Dataset entries:
———
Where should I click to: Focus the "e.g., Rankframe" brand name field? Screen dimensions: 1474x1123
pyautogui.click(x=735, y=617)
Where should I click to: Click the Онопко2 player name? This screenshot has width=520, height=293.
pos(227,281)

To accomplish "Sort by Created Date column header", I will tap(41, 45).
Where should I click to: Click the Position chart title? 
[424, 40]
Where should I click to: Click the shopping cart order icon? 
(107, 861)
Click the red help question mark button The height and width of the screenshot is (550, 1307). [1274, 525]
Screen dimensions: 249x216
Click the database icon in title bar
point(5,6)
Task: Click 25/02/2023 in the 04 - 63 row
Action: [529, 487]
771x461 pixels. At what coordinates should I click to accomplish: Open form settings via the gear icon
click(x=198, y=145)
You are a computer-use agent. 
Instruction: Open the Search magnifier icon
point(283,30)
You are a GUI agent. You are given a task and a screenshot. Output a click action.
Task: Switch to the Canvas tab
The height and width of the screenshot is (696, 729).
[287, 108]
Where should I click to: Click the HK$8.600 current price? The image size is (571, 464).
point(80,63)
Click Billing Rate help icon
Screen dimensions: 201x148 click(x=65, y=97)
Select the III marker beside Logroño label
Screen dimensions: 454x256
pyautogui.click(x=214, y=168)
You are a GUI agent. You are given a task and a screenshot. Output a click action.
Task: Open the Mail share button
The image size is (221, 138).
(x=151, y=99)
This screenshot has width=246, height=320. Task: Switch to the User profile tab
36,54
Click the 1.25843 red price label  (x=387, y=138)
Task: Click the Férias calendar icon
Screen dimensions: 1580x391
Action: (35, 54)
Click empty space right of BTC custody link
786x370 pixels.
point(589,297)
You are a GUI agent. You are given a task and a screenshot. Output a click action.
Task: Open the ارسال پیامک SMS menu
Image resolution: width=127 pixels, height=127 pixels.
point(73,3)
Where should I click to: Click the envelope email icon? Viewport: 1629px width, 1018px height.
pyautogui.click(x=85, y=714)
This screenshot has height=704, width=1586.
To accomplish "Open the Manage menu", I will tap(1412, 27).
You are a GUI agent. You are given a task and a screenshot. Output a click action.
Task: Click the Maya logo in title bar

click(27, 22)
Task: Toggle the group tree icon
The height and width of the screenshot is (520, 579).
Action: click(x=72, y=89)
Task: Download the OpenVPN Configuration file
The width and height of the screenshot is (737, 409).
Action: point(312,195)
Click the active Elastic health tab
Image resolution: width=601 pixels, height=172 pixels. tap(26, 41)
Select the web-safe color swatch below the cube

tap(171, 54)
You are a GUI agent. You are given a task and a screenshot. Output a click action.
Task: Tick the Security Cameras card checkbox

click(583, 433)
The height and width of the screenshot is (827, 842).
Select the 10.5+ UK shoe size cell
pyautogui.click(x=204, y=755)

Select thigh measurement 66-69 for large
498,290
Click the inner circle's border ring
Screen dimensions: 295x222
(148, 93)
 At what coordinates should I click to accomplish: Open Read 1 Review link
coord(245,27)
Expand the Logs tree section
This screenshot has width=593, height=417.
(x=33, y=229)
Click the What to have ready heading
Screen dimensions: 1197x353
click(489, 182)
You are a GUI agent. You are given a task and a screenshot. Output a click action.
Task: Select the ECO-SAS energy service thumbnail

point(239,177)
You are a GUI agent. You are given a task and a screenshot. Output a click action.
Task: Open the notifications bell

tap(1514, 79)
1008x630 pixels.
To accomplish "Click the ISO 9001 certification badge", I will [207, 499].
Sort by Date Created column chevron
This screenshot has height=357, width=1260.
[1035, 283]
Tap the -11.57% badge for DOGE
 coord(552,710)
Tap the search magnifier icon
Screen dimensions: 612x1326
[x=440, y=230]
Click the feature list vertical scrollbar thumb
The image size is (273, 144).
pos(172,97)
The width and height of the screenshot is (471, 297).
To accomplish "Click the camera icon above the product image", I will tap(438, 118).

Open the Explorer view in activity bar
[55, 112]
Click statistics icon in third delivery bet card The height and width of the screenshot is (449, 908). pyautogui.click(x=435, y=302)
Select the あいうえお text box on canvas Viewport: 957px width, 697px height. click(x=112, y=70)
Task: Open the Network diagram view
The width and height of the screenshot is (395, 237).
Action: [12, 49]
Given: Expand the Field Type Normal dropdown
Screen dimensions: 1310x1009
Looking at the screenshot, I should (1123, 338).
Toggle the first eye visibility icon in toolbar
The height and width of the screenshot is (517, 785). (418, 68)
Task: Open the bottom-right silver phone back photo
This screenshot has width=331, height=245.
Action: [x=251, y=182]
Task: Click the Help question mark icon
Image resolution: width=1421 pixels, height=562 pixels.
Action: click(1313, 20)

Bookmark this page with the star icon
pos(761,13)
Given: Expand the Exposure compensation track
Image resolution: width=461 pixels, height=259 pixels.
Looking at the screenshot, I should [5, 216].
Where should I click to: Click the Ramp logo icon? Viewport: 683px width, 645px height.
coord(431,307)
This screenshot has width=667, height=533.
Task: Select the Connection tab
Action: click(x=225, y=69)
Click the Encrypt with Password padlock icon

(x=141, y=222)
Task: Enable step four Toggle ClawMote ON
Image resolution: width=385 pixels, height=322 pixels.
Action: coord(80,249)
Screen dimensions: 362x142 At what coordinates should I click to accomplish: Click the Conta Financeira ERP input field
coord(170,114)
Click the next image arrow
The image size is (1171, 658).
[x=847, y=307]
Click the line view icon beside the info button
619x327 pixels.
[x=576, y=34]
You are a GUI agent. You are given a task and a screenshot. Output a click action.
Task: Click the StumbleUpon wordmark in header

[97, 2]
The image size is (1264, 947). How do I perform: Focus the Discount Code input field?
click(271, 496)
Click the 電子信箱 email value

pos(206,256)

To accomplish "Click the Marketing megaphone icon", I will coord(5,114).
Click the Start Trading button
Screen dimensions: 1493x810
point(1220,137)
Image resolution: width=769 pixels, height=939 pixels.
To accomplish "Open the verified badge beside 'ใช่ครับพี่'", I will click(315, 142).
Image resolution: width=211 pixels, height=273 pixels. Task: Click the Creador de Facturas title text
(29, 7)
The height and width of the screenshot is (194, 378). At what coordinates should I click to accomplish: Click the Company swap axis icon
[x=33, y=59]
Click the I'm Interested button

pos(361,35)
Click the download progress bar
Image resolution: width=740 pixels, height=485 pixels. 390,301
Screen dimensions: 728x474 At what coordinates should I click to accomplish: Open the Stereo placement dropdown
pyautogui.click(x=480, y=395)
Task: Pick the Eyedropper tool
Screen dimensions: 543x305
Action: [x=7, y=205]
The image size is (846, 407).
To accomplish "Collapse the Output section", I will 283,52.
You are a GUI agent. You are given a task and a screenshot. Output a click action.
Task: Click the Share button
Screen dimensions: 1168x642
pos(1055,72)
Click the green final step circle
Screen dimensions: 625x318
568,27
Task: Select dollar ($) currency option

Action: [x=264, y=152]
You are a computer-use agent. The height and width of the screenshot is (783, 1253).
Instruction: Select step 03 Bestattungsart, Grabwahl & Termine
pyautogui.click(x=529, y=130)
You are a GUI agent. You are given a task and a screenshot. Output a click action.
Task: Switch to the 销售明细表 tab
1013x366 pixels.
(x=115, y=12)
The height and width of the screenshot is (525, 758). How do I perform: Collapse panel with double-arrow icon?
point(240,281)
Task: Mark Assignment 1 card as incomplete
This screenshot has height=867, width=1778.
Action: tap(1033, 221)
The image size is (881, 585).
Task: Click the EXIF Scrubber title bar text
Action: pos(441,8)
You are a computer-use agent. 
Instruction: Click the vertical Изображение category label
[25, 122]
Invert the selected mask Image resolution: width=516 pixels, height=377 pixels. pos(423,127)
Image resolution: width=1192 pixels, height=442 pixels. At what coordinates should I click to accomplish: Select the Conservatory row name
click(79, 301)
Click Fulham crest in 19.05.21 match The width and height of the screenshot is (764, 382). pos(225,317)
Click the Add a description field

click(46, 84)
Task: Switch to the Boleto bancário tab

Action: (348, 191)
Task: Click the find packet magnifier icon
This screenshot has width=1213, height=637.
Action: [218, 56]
———
== Task prompt ==
Check the data line by line and report how many lines contain "menu" as a word or string, giving nothing besides the number.

== Finished exercise ==
2